CONSIGNA 1
Según el fragmento, ¿desde dónde siguió Juan Pablo II su último Vía Crucis del Viernes Santo?
CONSIGNA 2
Imprima el pasaje del fragmento que arranca en las palabras "Benedicto XVI recuerda" y deténgase después de "Pedro del Vaticano.".
CONSIGNA 3
Enumere las tres cualidades con las que el fragmento describe la peregrinación terrena de Juan Pablo II.

Benedicto XVI recuerda el Vía Crucis de Juan Pablo II
Intervención de Benedicto XVI al rezar la oración mariana del Ángelus desde la ventana de su estudio junto a miles de peregrinos congregados en la plaza de San Pedro del Vaticano.
Ciudad del Vaticano, 2 abril 2006.
La sal de la tierra: quién es y cómo piensa Benedicto XVI (4ª ed.)
Joseph Ratzinger entrevistado por Peter Seewald

¡Queridos hermanos y hermanas!

        El 2 de abril del año pasado, un día como hoy, el querido Papa Juan Pablo II vivía en estas mismas horas las última fase de su peregrinación terrena, una peregrinación de fe, de amor y de esperanza, que ha dejado una huella profunda en la historia de la Iglesia y de la humanidad. Su agonía y su muerte constituyen como una prolongación del Triduo pascual. Todos recordamos las imágenes de su último Vía Crucis, el Viernes Santo: al no poder ir al Coliseo, lo siguió desde su capilla privada, teniendo entre sus manos una cruz. Después, en el día de Pascua, impartió la bendición «urbi et orbi» sin poder pronunciar palabras, sólo con el gesto de la mano. Fue la bendición más dolorosa y conmovedora que nos dejó como máximo testimonio de su voluntad de cumplir con su ministerio hasta el final. Juan Pablo II murió como había vivido, animado por la indomable valentía de la fe, abandonándose en Dios y encomendándose a María santísima. Esta noche le recordaremos con una vigilia de oración mariana en la Plaza de San Pedro, donde mañana celebraré por él la santa misa.

DATOS DE ORIGEN
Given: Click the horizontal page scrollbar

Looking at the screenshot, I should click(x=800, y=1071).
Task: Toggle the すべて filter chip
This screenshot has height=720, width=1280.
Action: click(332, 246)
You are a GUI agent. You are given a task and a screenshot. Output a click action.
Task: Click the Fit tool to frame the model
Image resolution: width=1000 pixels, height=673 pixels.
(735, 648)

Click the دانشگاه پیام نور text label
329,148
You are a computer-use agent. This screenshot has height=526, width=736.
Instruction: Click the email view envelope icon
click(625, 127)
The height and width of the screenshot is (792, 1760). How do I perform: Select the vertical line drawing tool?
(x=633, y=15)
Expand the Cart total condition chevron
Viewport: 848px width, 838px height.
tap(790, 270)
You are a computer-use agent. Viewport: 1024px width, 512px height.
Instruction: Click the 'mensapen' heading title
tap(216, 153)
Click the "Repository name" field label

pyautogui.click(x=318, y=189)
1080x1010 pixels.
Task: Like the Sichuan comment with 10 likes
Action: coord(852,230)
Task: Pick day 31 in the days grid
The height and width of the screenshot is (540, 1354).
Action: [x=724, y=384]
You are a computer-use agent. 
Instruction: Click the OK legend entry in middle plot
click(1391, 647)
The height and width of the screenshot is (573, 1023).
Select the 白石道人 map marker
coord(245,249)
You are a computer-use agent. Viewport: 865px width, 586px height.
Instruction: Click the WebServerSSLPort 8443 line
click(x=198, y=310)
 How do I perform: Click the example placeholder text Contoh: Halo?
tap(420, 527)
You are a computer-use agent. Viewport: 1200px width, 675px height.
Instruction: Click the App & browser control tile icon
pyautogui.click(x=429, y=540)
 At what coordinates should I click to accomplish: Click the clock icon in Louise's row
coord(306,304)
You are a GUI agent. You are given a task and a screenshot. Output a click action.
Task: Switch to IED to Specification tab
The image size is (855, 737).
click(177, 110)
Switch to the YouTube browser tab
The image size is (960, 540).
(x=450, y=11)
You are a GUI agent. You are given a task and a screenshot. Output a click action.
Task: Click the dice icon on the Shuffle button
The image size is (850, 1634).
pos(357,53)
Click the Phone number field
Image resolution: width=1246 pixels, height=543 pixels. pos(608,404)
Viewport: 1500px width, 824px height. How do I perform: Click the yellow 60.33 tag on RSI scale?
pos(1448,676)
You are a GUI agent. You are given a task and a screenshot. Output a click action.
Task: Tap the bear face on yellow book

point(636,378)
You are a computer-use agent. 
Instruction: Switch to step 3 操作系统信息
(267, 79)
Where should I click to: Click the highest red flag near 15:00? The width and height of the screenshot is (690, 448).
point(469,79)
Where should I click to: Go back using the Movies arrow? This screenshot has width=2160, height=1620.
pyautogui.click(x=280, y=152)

RESPUESTA 1
Lo siguió desde su capilla privada, con una cruz entre las manos.

RESPUESTA 2
Benedicto XVI recuerda el Vía Crucis de Juan Pablo II
Intervención de Benedicto XVI al rezar la oración mariana del Ángelus desde la ventana de su estudio junto a miles de peregrinos congregados en la plaza de San Pedro del Vaticano.

RESPUESTA 3
fe, amor, esperanza